I guess if there is such a thing as the look of death among the living then I saw it that day in his eyes. I shall never forget that look, that expression in his eyes. He didn’t answer me. He simply paused and went about his business. It seems that it was not until a few years later that he actually told me about them. I was tying my shoes in the living room and he put down his newspaper and he talked to me. He spoke of Vimy Ridge, of bodies piled so high that he couldn’t see the sunrise the next day, he told me of men dying as they charged into the teeth of machine gun fire, he told me of friends who died from their wounds in a painful and excruciating manner, he spoke of young men who had limbs amputated, of men shell shocked and terrified! He told me that he would have Vimy etched in his mind forever, that the nightmares would never leave him—I certainly knew about the nightmares; I realized that he would fight the war for a long time.
He told me about Ypres, about the gas, how it seemed to be ripping his lungs from his body; how his pain was so great that he wished to be hit by a bullet so he could die and the horrible pain would subside; he told me of a good friend vomiting blood and more blood until there was nothing left to vomit and still his friend retched and clutched his throat and stomach until he died, my grandfather said, as much from the pain as from the gas. Imagine watching a close friend die and you are powerless to do anything!
He told me of the Ross rifle, that Canadian rifle that would cease in combat, leaving men to the mercy of fate as they crossed “No Man’s Land.” He told me of reckless orders to charge enemy lines into the fire of artillery and machine guns. He told me that he sometimes envied the dead in those days because they had found peace.
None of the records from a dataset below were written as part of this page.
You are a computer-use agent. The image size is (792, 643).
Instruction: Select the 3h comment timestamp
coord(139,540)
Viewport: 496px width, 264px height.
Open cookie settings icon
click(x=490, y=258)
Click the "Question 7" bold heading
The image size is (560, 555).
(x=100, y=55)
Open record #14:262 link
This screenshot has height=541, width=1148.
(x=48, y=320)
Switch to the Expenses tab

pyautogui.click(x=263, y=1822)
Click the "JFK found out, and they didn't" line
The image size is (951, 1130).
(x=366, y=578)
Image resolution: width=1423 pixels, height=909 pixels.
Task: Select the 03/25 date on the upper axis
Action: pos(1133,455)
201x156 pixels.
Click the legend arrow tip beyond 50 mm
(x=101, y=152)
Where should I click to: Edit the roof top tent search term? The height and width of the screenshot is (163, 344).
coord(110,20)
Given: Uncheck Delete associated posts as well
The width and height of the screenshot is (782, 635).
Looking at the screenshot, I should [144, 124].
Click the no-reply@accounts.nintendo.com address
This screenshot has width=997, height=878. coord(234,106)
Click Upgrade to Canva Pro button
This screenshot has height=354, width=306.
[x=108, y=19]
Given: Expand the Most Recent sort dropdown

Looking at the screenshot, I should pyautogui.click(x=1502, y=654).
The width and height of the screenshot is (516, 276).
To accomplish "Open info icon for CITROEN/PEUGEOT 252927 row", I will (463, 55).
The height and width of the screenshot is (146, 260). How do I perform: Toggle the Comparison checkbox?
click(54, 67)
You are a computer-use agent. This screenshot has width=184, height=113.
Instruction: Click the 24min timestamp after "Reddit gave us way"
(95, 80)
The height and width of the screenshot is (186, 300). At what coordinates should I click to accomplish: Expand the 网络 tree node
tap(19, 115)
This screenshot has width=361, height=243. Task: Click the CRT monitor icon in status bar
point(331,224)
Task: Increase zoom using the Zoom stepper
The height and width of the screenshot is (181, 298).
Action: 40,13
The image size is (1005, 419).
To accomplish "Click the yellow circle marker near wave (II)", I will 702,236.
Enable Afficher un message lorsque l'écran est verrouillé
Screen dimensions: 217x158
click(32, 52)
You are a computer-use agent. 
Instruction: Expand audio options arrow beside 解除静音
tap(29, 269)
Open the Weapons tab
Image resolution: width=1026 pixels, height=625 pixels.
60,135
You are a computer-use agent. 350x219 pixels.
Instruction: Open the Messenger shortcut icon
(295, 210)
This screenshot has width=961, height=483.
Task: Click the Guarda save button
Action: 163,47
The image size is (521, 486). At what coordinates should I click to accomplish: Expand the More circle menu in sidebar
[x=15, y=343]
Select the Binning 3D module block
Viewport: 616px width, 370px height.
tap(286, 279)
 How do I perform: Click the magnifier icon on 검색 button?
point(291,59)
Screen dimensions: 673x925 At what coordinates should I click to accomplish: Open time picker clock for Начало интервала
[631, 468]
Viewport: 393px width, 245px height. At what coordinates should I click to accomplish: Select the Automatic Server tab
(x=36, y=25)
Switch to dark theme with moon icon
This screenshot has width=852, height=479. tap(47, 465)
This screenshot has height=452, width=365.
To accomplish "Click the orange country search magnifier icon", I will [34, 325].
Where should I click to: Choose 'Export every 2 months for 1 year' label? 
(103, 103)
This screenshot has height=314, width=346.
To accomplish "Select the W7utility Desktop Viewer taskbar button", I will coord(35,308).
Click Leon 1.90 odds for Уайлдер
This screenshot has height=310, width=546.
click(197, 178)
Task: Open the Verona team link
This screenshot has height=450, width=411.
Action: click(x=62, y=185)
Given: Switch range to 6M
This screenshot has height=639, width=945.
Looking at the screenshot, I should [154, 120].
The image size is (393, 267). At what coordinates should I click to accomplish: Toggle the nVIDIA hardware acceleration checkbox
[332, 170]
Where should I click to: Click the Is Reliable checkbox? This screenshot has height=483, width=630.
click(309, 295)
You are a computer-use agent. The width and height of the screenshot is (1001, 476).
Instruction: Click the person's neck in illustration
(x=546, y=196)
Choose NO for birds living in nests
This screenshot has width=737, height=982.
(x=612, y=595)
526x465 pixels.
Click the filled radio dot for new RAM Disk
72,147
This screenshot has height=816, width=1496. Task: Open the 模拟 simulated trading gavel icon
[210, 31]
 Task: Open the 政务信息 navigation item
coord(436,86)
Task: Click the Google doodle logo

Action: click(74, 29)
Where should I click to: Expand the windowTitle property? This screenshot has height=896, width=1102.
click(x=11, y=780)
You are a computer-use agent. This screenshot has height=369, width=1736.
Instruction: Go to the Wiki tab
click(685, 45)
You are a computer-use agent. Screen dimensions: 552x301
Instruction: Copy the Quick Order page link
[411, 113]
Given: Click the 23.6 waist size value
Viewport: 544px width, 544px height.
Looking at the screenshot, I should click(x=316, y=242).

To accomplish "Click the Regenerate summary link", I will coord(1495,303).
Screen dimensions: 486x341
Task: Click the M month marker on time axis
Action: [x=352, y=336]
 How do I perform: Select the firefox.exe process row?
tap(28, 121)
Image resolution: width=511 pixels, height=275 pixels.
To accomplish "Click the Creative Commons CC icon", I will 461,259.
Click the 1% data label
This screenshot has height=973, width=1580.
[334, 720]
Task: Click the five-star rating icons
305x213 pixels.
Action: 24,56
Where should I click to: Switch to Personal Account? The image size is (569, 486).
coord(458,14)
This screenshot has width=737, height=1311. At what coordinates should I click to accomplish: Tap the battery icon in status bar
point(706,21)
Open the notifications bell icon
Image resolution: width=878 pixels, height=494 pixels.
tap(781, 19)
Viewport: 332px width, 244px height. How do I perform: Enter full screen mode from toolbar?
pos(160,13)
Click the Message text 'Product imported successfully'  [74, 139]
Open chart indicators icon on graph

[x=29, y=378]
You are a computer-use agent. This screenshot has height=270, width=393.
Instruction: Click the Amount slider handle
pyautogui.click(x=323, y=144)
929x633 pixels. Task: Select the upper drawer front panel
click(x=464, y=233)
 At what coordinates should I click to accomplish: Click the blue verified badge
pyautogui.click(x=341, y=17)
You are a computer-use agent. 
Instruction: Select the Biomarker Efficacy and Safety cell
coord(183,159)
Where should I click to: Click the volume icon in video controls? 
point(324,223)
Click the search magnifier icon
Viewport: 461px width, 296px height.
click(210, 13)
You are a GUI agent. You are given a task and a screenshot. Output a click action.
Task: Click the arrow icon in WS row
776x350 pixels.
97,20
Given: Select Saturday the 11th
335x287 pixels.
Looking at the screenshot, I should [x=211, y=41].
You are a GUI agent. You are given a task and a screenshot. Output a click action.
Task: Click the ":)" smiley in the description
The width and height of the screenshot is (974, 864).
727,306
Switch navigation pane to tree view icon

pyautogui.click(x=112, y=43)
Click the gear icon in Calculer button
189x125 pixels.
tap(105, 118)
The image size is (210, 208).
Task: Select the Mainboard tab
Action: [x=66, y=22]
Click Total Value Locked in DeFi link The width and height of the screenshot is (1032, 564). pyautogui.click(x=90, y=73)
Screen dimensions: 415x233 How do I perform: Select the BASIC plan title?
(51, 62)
As he spoke, I sat rigid and in awe. I dared not move lest I interrupt his train of thought. I knew that I was being told something important, something I should remember.
That night he had an extremely terrible nightmare, the memories he had awoken in order to tell me his story returned that night with a vengeance. He knew that would happen, but he wanted me to know. I hope he knows how much I appreciate the sacrifice he made in resurrecting those horrible and haunting memories. I found out later that I was the only one he ever spoke to about his wartime experiences. What an incredible and monumental honour he bestowed upon me that day.
It is April 9, 1970, the anniversary of Vimy. I am writing this in a hospital room sitting in a chair. It is my grandfather’s room. He is dying. I stop and listen as he gasps for breath, his lungs finally no longer able to ward off the after-effects of the gassing long ago. I walk over to him and I take his hand as I did that day long ago at the cenotaph. I feel him hold me like he did that day. I lean over to him and I whisper in his ear: “It’s okay Grandpa, you can go now”. I feel his grip subsiding, his lungs no longer gasping.
I touch his forehead; at last he has found peace. For him, the war has finally ended. It was then that I made a pledge to myself that his story would become my story, that I would retell the horrors of Vimy Ridge, Ypres and the truth about war. But most importantly of all is that each Remembrance Day, I would honour his memory, the memory of that strong, quiet, tall, confident man, haunted by his memories of war and what war is really like.